Hollywood'daki "Taciz Skandalı"na tepkiler fevkalade olumlu başladı, gelişti. Altın Küre ödül gecesinde de, "Siyah" kıyafetlerle doruğa ulaştı.. Ama orda kalmadı. İpin ucu kaçmaya başladı.
Bunun üzerine başta Catherine Deneuve, 100 ünlü kadın bir bildiri kaleme alıp, Le Monde gazetesinde yayınlattılar.
Deneuve ve arkadaşları, "Kur yapmak taciz değildir" dediler.
Ömür Gedik kardeşim de Kelebek ekinde yorumladı.
Okudum..
Diyor ki, Ömür, Catherine Deneuve, "Bu feminizmdir, demiş.
Bu bir kere feminizm değil, hak savunuculuğudur!." İlahi Ömür, Feminizm ne savunuculuğu o zaman?.
Nerden çıktı?. Neyi savunuyor?.

▶ **Veri bölümü**:

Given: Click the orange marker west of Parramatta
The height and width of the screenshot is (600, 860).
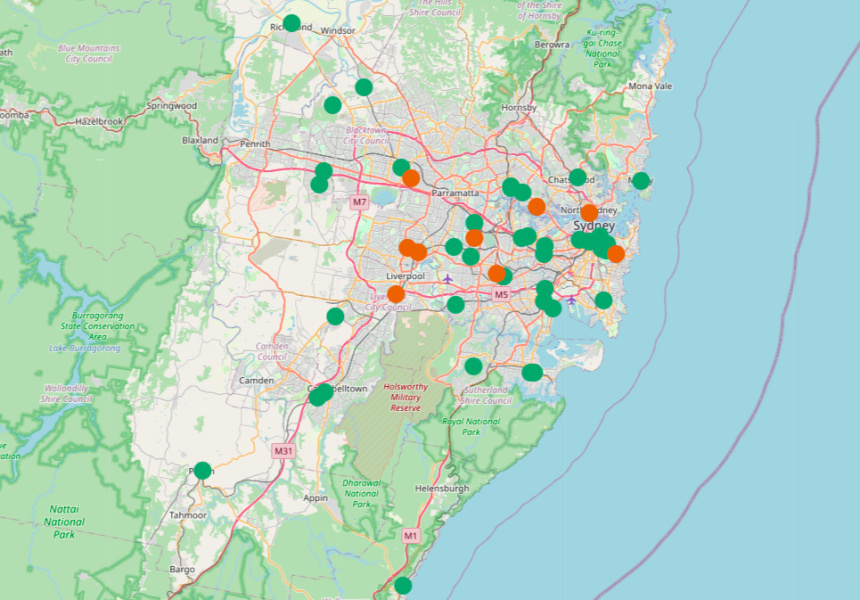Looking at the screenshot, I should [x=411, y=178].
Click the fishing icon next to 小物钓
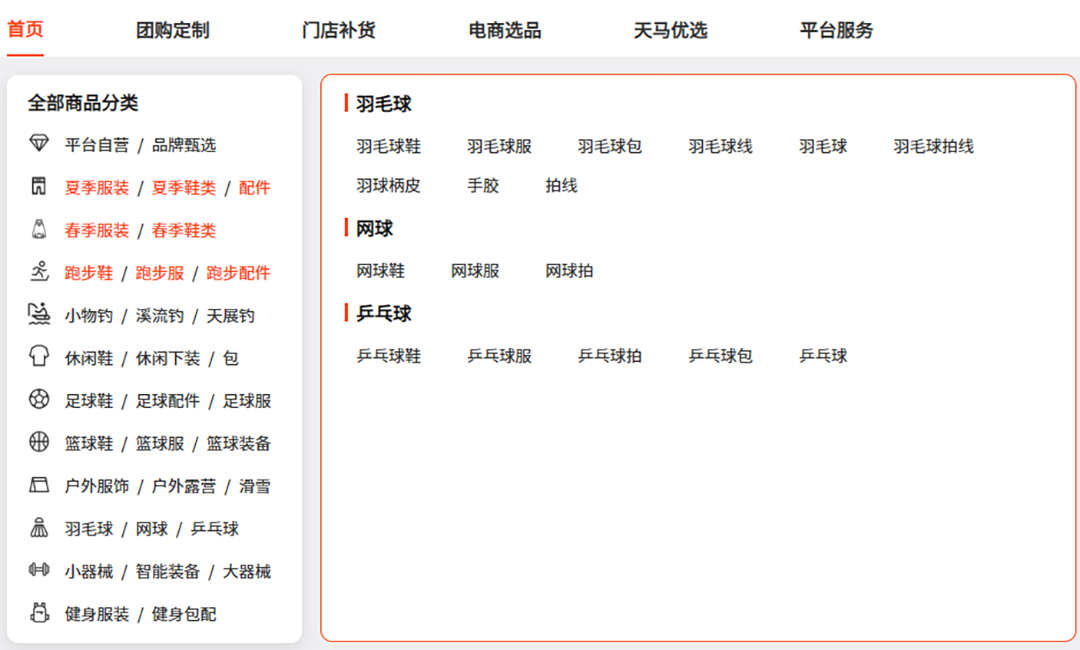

▶ **Görevleriniz**:
1. Hollywood taciz yazısında "Diyor ki, Ömür, Catherine" sözlerinden "çıktı?. Neyi savunuyor?." sözlerine kadar olan kısmı hiç değiştirmeden yeniden yazın.
2. Hollywood taciz yazısına göre şu soruları cevaplayın:
(a) Siyah kıyafetler hangi ödül gecesinde giyildi?
(b) 100 ünlü kadının bildirisi hangi gazetede yayımlandı?
(c) Ömür Gedik yorumunu hangi ekte yaptı?

▶ **Görev cevapları**:
1.
Diyor ki, Ömür, Catherine Deneuve, "Bu feminizmdir, demiş.
Bu bir kere feminizm değil, hak savunuculuğudur!." İlahi Ömür, Feminizm ne savunuculuğu o zaman?.
Nerden çıktı?. Neyi savunuyor?.

2.
(a) Altın Küre ödül gecesinde.
(b) Le Monde gazetesinde.
(c) Kelebek ekinde.